Top Ten Tuesday: Books I Read On Vacation

Top Ten Tuesday is a weekly meme created by The Broke and the Bookish and now hosted by Jana at That Artsy Reader Girl. For the rules see her blog. The topic this week is: Books I Read On Vacation.

Ammonites and Leaping Fish: a Life in Time by Penelope Lively –

Looking back I remember buying three books in Gatwick airport bookshops before boarding planes to go on holiday:

The Poisonwood Bible by Barbara Kingsolver – I bought this just before boarding a plane to go on holiday to Cyprus, so I read it on the plane and by the swimming pool.

Fortune’s Rocks by Anita Shreve – another book I read on holiday in Cyprus.

Happenstance by Carol Shields – I read this one in Tunisia. I began reading it in the departure lounge, then on the plane and round the hotel pool.

The next four in a holiday cottage near Painswick in the Cotswolds.

The Secret History by Donna Tartt

The Subtle Knife by Philip Pullman

Arlington Park by Rachel Cusk

I read the next three in Caldbeck in the Lake District.

The Sunrise by Victoria Hislop

Entry Island by Peter May

Testament of a Witch by Douglas Watt

And I read the last one in an isolated converted barn on the North Yorks Moors.

Rivers of London by Ben Aaronvitch

Top Ten Tuesday: Typographic Book Covers

Top Ten Tuesday is a weekly meme created by The Broke and the Bookish and now hosted by Jana at That Artsy Reader Girl. For the rules see her blog. The topic this week is: Typographic Book Covers (Book covers with a design that is all or mostly all words.)

At first I didn’t think I’d have enough typographic book covers for a post so I was surprised to find that I have, although some do have a small illustration. These are all books I own, some of which I’ve read (marked with asterisks * and with links to my posts).

I was shocked and saddened to hear that Hilary Mantel died on 22 September, aged 70 after suffering a stroke – here’s a link to an obituary. I’ve enjoyed a lot of her books, including the one list below.

*After You’d Gone by Maggie O’Farrell – Alice is in a coma after being in road accident, which may or may not have been a suicide attempt. She has been grieving the death of her husband, John.

*He Who Whispers by John Dickson Carr – a locked room’ type of mysteries/impossible crimes, featuring Dr Gideon Fell, an amateur sleuth.

*Shakespeare’s Restless World by Neil MacGregor – nonfiction that recreates Shakespeare’s world through examining twenty objects. It reveals so much about the people, their ideas and living conditions, who went to see Shakespeare’s plays.

*The Burning Chambers by Kate Mosse – the first novel in a trilogy set in Languedoc in the south-west of France. It’s set in 1562 during the French Wars of Religion.

- [Provided records]
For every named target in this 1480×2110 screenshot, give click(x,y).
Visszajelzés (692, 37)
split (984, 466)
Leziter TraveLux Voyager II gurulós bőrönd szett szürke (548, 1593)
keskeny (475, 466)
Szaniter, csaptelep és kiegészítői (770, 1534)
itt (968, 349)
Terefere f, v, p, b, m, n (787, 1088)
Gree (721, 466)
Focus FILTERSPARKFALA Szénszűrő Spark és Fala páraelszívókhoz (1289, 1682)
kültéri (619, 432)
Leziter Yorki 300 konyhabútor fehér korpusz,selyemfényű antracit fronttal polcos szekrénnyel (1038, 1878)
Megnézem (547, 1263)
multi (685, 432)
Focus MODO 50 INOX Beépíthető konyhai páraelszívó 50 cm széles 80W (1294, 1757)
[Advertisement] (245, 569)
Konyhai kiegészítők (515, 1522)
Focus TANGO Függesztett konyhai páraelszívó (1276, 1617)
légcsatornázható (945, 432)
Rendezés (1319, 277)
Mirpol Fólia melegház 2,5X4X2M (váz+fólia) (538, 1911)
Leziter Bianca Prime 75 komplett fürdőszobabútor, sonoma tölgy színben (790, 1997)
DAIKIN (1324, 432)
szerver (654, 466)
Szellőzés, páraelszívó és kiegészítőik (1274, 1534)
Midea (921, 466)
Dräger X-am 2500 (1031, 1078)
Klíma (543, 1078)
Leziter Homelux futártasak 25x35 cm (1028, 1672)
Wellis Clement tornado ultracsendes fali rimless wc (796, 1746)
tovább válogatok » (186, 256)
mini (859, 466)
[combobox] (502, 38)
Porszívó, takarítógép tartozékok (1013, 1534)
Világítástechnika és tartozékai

- [Instructions]
1: Answer these questions using the Top Ten Tuesday posts:
(a) In which country did the writer read Happenstance?
(b) Where did the writer read Rivers of London?
(c) In what year is The Burning Chambers set?
2: From the Top Ten Tuesday posts, copy the passage starting with "Testament of a" and going on through "mostly all words.)".

- [Results]
1:
(a) Tunisia
(b) In an isolated converted barn on the North Yorks Moors
(c) 1562

2:
Testament of a Witch by Douglas Watt

And I read the last one in an isolated converted barn on the North Yorks Moors.

Rivers of London by Ben Aaronvitch

Top Ten Tuesday: Typographic Book Covers

Top Ten Tuesday is a weekly meme created by The Broke and the Bookish and now hosted by Jana at That Artsy Reader Girl. For the rules see her blog. The topic this week is: Typographic Book Covers (Book covers with a design that is all or mostly all words.)